Educational containment: intervening without invading or medicalizing
One of the fundamental functions of the social-educational professional is to provide emotional support to children in crisis. Support does not mean controlling, calming at all costs, or applying corrective sanctions. Contain is:
- Stay with the child without judgment, even if he or she is engaging in disruptive behavior.
- Provide calm without demanding calm: “I can handle this with you.”
- Name what's happening without invading: "You seem to be overwhelmed, do you want me to stay here?"
- Be predictable: maintain clear, non-contradictory boundaries, and don't overreact.
Furthermore, emotional containment also implies a capacity for self-regulation on the part of the professional: not responding from the emotional impact, but from a stabilizing place. Therefore, Working with mental health also requires training in:
- Emotional regulation in adults.
- Burnout prevention.
- Technical and emotional supervision.
We recommend the Postgraduate in Intervention with Minors if you want to specialize in mediation with minors.
The derivation: when, how and where
Detecting a potential mental health problem doesn't require clinical intervention, but rather activating the appropriate referral protocols. The success of a referral doesn't depend solely on making a phone call or completing a report; it requires coordination, follow-up, and understanding of institutional boundaries.
Key aspects for an effective referral:
- Build a complete clinical history: not just the symptoms, but also the family context, trauma history, observed changes, and remedies that have already been tried.
- Avoid premature labels: "he's bipolar," "he's schizophrenic." It's better to talk about warning signs, dysfunctions, or dysregulation.
- Include the minor in the process, whenever possible, from a rights-based perspective: explain what will be done, who will be in contact with them, and how their privacy will be protected.
- Support referrals with educational support, especially in more complex or chronic cases. Referring doesn't mean letting go.
In emergency cases (imminent suicide risk, acute psychosis, extreme dysregulation), the corresponding health protocol must be activated, with the support of the technical team, and detailed records of the actions must be kept.

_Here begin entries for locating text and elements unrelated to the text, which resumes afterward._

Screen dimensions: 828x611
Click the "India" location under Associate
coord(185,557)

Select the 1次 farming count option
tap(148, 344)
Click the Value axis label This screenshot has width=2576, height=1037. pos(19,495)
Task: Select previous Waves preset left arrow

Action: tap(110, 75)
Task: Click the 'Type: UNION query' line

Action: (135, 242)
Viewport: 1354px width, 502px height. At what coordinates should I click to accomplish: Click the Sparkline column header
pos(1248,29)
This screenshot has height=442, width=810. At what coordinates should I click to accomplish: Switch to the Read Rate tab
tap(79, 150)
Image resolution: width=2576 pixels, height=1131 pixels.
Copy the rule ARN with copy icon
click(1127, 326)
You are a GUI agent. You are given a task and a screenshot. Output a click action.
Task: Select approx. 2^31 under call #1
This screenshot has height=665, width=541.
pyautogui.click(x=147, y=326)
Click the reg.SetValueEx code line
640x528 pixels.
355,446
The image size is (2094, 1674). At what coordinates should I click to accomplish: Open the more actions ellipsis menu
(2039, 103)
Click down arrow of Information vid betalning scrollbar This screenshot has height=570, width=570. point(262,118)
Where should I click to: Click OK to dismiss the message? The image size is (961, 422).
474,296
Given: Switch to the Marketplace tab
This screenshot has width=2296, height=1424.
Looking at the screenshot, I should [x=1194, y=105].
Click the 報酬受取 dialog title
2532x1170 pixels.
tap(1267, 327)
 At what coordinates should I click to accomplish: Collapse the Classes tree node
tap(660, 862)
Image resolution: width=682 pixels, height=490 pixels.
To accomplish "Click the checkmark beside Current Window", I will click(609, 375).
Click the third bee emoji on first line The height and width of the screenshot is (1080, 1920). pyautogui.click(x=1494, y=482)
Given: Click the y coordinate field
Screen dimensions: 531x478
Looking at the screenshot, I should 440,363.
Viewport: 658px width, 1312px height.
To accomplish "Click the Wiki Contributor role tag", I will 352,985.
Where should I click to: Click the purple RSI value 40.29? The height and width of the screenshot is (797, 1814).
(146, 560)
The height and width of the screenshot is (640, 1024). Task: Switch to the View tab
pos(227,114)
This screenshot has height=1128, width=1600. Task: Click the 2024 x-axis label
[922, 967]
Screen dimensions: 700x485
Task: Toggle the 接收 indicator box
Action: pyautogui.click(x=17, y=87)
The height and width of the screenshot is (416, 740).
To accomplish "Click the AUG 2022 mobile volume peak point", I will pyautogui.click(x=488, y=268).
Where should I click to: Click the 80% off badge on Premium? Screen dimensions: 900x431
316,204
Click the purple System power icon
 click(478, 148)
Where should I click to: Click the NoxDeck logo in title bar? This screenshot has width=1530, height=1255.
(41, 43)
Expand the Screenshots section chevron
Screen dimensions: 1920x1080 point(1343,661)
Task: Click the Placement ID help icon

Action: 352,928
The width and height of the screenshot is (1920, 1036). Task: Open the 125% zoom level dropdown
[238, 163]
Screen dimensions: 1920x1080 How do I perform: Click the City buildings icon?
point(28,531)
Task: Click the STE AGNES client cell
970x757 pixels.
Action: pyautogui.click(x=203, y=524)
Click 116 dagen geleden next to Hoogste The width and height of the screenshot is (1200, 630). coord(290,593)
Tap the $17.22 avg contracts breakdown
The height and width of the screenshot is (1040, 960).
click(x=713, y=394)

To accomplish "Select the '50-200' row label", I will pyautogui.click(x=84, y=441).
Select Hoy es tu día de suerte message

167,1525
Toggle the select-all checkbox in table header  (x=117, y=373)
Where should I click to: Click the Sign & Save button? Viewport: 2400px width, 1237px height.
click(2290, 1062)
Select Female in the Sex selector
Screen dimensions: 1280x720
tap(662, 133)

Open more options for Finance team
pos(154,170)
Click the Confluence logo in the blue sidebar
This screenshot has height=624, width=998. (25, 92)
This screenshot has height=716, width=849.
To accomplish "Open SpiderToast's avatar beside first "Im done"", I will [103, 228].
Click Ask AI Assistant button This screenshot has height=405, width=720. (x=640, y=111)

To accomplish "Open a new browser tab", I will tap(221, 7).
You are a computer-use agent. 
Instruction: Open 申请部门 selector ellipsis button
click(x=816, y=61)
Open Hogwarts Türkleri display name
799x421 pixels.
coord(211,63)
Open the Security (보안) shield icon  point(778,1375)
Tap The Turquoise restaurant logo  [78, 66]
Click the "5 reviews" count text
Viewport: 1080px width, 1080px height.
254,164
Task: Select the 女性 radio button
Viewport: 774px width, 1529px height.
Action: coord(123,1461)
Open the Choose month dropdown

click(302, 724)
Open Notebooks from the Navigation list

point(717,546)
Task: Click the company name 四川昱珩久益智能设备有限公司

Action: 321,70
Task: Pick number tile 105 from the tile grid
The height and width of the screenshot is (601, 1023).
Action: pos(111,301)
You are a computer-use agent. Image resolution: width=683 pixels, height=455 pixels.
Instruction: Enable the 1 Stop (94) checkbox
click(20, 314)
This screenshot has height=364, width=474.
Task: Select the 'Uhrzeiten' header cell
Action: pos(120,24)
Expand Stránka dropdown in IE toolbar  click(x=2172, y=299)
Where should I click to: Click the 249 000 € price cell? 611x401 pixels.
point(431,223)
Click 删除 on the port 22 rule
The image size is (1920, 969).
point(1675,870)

Networking: Health, Education, Protection and Reform
The mental health of minors in vulnerable contexts cannot be addressed through a single system. The success of any clinical intervention depends on the existence of a coordinated network which includes:
- Child and adolescent mental health services.
- Child protection or juvenile justice teams.
- Educational centers.
- Stable families or emotional references.
- Educational and technical staff of residential or therapeutic resources.
A common misconception is that once referred, the case "moves" to mental health care. In reality, the approach must be collaborative, respecting the roles of each system but coordinating goals, pace, and support.
Caring for mental health from an educational perspective is possible (and necessary)
Faced with a generation of minors increasingly exposed to trauma, emotional precariousness and life uncertainty, Socio-educational work plays a crucial role in early detection, emotional support and institutional support of care.
It's not about psychologizing everything. It's about understanding that what the child expresses makes sense, that mental health isn't built solely through clinical consultations, and that a trained, knowledgeable, and committed educator or social professional can be the first link in the chain of recovery.
Training in mental health from an educational perspective is, today more than ever, a requirement for professional quality and social justice.